Count every line below that holds the word "toolbar", and give the number with no other words.

Stored records
┌──

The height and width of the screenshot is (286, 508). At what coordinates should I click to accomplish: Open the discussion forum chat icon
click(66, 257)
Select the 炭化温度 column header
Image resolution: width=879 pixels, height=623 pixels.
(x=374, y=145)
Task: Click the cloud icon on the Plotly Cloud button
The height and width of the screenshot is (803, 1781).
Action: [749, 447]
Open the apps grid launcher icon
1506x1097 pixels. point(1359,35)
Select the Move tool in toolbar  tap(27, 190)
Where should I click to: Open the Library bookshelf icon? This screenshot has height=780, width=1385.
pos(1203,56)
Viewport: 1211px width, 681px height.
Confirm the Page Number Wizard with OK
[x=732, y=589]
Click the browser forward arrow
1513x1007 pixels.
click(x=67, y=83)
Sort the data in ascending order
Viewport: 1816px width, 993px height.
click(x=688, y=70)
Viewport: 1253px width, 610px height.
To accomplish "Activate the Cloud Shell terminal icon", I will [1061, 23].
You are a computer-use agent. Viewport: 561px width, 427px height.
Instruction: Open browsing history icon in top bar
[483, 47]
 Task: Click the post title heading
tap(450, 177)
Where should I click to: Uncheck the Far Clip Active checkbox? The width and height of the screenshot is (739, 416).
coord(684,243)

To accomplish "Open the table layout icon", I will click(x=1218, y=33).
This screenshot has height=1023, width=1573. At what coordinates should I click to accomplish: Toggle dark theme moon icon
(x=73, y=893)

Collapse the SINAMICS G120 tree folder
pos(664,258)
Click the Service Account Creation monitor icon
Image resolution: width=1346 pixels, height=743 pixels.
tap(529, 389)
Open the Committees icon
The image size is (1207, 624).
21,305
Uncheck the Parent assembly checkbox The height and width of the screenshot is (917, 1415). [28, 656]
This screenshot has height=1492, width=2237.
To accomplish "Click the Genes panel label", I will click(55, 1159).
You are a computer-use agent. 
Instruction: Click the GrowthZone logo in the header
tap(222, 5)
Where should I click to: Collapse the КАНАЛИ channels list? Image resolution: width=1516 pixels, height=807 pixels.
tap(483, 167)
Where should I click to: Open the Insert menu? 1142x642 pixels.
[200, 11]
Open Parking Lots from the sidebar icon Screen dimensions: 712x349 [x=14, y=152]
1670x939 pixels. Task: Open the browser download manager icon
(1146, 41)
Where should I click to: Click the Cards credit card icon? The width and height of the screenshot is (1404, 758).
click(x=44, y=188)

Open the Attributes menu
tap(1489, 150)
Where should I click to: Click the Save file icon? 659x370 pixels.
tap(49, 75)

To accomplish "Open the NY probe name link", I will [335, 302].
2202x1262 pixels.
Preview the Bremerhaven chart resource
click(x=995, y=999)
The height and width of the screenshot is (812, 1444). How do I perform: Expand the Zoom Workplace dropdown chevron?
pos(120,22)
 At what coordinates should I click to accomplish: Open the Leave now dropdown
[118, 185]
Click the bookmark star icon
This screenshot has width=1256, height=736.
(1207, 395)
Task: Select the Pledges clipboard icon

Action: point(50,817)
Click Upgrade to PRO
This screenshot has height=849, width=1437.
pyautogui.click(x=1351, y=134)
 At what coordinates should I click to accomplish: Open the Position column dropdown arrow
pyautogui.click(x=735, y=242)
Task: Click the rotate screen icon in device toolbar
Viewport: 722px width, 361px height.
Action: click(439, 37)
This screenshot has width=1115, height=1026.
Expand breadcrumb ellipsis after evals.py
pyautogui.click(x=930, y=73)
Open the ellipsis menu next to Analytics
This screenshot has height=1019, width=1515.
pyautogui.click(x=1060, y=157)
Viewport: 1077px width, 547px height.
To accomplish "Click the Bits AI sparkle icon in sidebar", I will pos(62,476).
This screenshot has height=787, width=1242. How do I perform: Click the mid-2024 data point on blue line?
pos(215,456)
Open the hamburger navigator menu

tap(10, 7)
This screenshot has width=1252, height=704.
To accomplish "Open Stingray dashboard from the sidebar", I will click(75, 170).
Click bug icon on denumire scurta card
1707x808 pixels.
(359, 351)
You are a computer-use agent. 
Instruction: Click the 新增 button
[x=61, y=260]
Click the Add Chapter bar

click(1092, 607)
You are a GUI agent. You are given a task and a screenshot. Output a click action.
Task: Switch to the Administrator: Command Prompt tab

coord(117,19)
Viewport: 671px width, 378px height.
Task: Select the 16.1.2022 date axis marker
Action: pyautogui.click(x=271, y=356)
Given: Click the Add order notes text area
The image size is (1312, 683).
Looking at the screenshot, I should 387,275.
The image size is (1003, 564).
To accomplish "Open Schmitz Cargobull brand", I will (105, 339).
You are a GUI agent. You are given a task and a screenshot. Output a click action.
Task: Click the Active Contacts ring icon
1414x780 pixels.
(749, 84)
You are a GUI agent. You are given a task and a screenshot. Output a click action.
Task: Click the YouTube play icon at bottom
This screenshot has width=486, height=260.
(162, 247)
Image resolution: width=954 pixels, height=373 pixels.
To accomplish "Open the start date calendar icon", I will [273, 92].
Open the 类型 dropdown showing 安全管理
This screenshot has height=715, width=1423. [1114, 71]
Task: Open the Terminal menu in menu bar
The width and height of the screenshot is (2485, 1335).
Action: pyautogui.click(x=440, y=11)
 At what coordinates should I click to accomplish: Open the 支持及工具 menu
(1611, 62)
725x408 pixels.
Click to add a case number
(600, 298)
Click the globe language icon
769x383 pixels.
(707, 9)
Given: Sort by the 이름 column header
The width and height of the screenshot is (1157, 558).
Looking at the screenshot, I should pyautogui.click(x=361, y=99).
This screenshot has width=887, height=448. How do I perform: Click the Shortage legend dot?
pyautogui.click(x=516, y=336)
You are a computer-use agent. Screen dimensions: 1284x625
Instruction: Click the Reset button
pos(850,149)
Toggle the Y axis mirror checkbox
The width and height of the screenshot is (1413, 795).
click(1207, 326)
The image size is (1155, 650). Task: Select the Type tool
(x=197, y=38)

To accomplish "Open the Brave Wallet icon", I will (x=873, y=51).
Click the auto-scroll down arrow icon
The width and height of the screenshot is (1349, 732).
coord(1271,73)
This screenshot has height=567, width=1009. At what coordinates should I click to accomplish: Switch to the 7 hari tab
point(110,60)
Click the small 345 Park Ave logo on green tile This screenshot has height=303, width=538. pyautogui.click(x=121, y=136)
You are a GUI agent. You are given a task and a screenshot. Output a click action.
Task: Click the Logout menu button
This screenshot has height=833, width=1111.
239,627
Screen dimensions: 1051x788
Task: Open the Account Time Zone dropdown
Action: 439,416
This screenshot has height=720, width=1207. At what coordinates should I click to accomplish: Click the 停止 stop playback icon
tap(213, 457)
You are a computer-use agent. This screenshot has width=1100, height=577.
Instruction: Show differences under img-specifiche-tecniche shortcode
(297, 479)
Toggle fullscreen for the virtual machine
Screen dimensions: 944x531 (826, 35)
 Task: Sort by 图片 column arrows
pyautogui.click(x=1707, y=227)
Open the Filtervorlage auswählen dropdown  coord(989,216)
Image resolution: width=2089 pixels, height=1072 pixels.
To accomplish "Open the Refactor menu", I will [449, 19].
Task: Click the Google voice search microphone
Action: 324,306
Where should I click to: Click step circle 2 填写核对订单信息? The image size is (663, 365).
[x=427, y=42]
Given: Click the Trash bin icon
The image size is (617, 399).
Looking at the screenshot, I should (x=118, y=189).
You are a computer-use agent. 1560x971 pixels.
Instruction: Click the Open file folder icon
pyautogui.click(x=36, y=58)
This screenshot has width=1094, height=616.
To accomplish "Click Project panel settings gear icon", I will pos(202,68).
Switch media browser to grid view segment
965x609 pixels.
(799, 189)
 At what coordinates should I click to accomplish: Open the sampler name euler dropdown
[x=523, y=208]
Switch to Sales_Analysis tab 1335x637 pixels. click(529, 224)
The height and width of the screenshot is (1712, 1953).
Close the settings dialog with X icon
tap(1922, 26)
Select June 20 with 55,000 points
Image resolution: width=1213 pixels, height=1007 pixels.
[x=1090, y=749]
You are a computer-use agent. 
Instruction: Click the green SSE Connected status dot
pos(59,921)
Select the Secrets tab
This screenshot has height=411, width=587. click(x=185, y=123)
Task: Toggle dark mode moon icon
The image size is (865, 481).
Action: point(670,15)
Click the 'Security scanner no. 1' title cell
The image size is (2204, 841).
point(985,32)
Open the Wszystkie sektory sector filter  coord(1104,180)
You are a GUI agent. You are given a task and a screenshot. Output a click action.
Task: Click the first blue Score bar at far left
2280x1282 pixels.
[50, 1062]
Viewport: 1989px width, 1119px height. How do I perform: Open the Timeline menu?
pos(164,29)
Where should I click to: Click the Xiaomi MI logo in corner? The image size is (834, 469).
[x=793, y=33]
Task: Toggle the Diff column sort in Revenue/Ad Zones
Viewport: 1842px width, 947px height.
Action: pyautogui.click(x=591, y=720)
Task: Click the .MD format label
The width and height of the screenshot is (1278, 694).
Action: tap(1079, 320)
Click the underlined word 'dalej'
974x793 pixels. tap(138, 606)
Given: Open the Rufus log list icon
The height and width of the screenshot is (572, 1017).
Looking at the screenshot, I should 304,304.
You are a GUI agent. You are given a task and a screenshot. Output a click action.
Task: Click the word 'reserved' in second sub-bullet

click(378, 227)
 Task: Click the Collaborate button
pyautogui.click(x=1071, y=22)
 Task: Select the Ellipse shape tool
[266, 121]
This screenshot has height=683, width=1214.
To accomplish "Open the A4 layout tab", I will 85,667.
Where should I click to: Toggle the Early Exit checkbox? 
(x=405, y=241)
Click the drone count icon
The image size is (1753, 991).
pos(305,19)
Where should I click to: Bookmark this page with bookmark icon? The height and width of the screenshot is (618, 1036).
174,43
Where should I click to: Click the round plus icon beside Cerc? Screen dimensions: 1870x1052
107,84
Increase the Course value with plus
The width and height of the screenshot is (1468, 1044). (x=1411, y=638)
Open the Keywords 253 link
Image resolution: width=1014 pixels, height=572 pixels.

└──

■ **RESPONSE**:
2